Dubai: Low Cost Carriers (LCCs) in the Middle East are increasingly adopting hybrid models with the introduction of some full service offerings to attract higher-yielding passengers and increase revenue, according to industry experts.

“We see that phenomenon in the Middle East and Asia. They’re always changing and adapting over time to find what really works...and what they really do is provide fierce competition to the airlines already here,” Randy J. Tinseth, vice-president of marketing, Boeing Commercial Airplanes, told Gulf News.

The comments follow Saudi Arabian carrier flynas’ (formerly nasair) recent announcement about it stepping out of the low cost segment to be a hybrid airline. Raja Azmi, Chief Executive Officer, flynas, said that the new strategy was part of the airline’s target to fly 20 million passengers a year by 2020.

Starting in January, the Saudi carrier will roll out a business class across its domestic and international network as it steps into hybridisation to attract corporate travellers.

Last month, flydubai went hybrid and introduced business class and is now in the process of expanding it across other routes.
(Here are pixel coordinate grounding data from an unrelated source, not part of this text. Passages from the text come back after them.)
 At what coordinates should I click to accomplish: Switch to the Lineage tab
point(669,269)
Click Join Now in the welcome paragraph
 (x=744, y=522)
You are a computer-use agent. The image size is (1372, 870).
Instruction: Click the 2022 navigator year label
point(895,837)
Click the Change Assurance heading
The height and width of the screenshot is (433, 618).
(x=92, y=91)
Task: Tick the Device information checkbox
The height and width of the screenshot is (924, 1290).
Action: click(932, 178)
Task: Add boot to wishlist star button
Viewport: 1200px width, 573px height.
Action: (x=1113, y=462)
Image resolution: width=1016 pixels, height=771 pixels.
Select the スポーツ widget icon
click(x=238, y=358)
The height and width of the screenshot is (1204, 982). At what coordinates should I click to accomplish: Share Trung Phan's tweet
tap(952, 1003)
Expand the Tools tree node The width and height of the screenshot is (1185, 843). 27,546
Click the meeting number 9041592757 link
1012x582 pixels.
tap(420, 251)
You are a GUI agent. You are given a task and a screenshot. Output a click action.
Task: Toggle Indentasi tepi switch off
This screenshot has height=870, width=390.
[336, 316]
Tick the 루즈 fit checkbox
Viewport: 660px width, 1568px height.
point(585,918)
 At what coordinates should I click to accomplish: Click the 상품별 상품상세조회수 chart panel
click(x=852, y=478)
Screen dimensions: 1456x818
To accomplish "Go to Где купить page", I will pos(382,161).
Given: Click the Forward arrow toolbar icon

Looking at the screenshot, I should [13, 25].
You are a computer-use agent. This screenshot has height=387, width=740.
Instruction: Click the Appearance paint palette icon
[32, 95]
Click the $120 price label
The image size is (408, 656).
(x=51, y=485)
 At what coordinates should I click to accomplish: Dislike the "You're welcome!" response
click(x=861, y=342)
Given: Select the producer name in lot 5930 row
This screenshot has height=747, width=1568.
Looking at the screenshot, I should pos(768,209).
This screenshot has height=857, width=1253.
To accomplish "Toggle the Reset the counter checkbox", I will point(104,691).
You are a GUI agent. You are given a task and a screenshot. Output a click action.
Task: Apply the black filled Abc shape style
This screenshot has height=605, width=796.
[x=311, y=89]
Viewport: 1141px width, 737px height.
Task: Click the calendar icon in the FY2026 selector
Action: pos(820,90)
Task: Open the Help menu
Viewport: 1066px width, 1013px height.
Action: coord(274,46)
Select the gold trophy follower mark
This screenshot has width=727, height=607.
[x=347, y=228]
Kuwait-based low fare airline Jazeera Airways offers a slightly different service with leather seats and included meals and baggage allowance.

Addison Schonland, co-founder and partner at US-based aviation consultancy, AirInsight, told Gulf News in an email that hybrid airlines were becoming the area between LCCs, ultra LCCs and the network carriers.

“There is little the LCCs and ULCCs can do to build revenues...so with the focus on revenue, everyone has moved to the middle ground,” he stated.

LCCs have only been active in the Gulf market since 2003 and while their market share reached six per cent last year and will increase to 10 per cent by 2032, according to Boeing’s most recent Current Market Outlook (CMO), airlines are searching for new methods to increase revenue.

John Strickland, Director of UK-based aviation advisory JLS Consultancy, said in an email that while the move to the hybrid model by some Gulf airlines was unusual from the European perspective, where LCCs have attracted business travellers, there was a regional demand.

“There are certainly market segments in the Gulf that may have avoided LCCs due to the lack of a business class,” he said.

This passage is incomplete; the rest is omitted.